Comme elle suivait alors un exposé ennuyant au possible dans le cours d’héros-ologie de monsieur Cyclope, son troisième cours de la journée, elle se jouait dans les cheveux en rêvassant, étirant une boucle et la laissant reprendre forme.
Elle n’avait pas voulu mentir à sa mère, la veille, au sujet du nom d’Hadès. Mais si elle lui avait transmis le moindre petit renseignement, sa mère s’y serait accrochée comme le pollen s’accroche à une abeille. Déméter avait toujours vérifié qui étaient les amis de Perséphone, et elle ne s’empêchait jamais de les critiquer. Selon elle, Aphrodite était trop préoccupée par son apparence, Athéna était trop intelligente pour son propre bien, et Artémis passait beaucoup trop de temps à vagabonder dans les bois avec ses chiens. Cela tenait du miracle que Perséphone eût seulement la permission d’avoir des amies !

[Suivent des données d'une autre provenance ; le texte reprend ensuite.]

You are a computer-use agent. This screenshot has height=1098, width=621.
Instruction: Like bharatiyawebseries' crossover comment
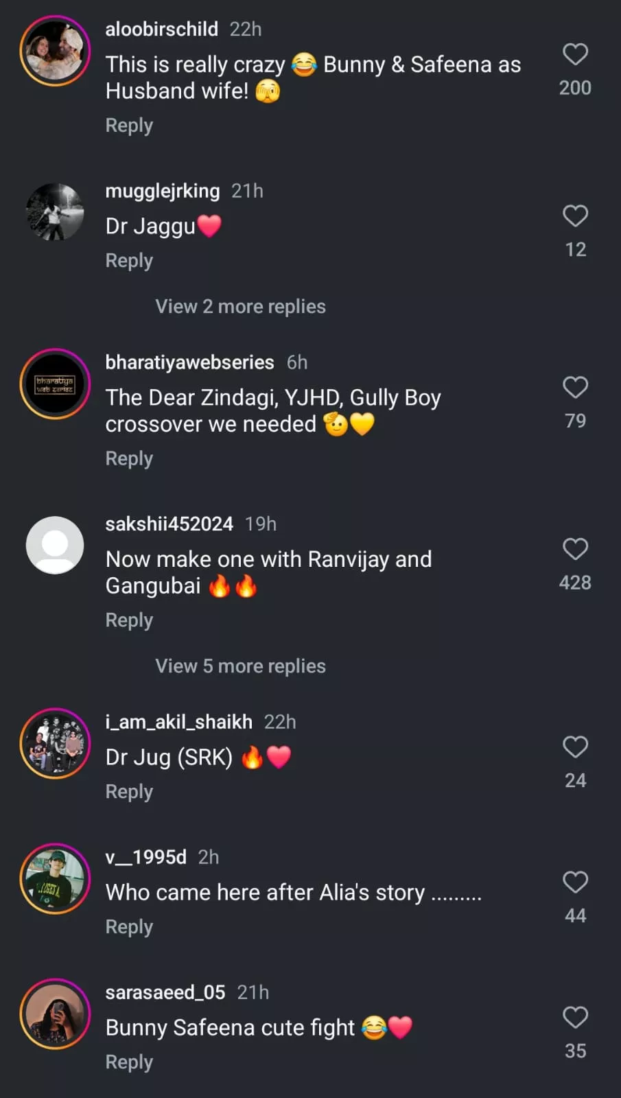point(575,388)
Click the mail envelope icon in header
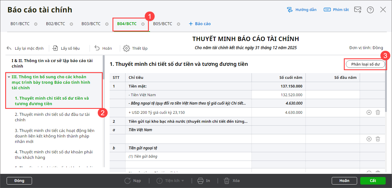The height and width of the screenshot is (188, 392). coord(358,10)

Puisqu’elle était distraite, elle fut surprise lorsque monsieur Cyclope lui posa une question.
— Pouvez-vous répéter la question ? demanda-t-elle en se redressant sur son siège.
L’enseignant leva son énorme œil unique au ciel.
— Je t’ai demandé si tu savais où elles étaient passées.
Où étaient passés qui ? Les joues de Perséphone s’enflammèrent. Elle n’avait aucune idée de ce dont il parlait. Mais elle ne pouvait visiblement pas lui demander de préciser, car il aurait alors su qu’elle n’écoutait pas.
— Eh bien ? demanda monsieur Cyclope en tapant de son énorme pied nu.
— Je réfléchis, dit Perséphone.
Il parlait des héros, bien sûr. Il avait dû lui demander où ils allaient après être morts au combat.
— Au ciel ? dit-elle en essayant de deviner.
La classe se mit à rugir de rire.
L’œil énorme de monsieur Cyclope cligna.
— Je t’ai demandé si tu savais où étaient passées mes sandales. Ce serait tout à fait étonnant qu’elles se soient retrouvées au ciel.
Il fit une pause.
— Parce que leurs semelles, elles, vivent déjà un Enfer.
Tout le monde râla en entendant la blague. Pourquoi monsieur Cyclope lui avait-il demandé où étaient ses sandales ? s’interrogea Perséphone. Les élèves étaient toujours en train de les cacher. Et même si elle avait su qui les avait prises cette fois, elle ne l’aurait pas dit. Elle ne balançait pas les autres.
Une fille aux cheveux orange, courts et hérissés leva la main en l’agitant. C’était Pheme, la déesse des potins et des rumeurs.
— J’ai entendu dire que certains jeunes dieux les avaient tirées jusqu’au fleuve Styx pour faire du rafting hier soir.
À mesure qu’elle parlait, les mots qu’elle prononçait sortaient de ses lèvres sous forme de lettres de fumée.
La classe presque tout entière se mit à rire sous cape.
Monsieur Cyclope soupira.
— Passons un contrat. Celui ou celle qui trouvera mes sandales et me les rapportera sera exempté des deux prochains devoirs.
L’intérêt de Perséphone s’éveilla. Elle ne verrait aucun inconvénient à ne pas faire les prochains devoirs. Et chercher les sandales lui donnerait une excuse pour retourner sur Terre. Peut-être y reverrait-elle Hadès ! Et elle n’aurait pas besoin d’en parler d’abord à sa mère, car elle avait seulement promis de ne pas y aller seule. Elle convaincrait Aphrodite, Athéna et Artémis de l’accompagner. Et si elles trouvaient les sandales, elles ne seraient pas trop de quatre pour les rapporter, de toute manière.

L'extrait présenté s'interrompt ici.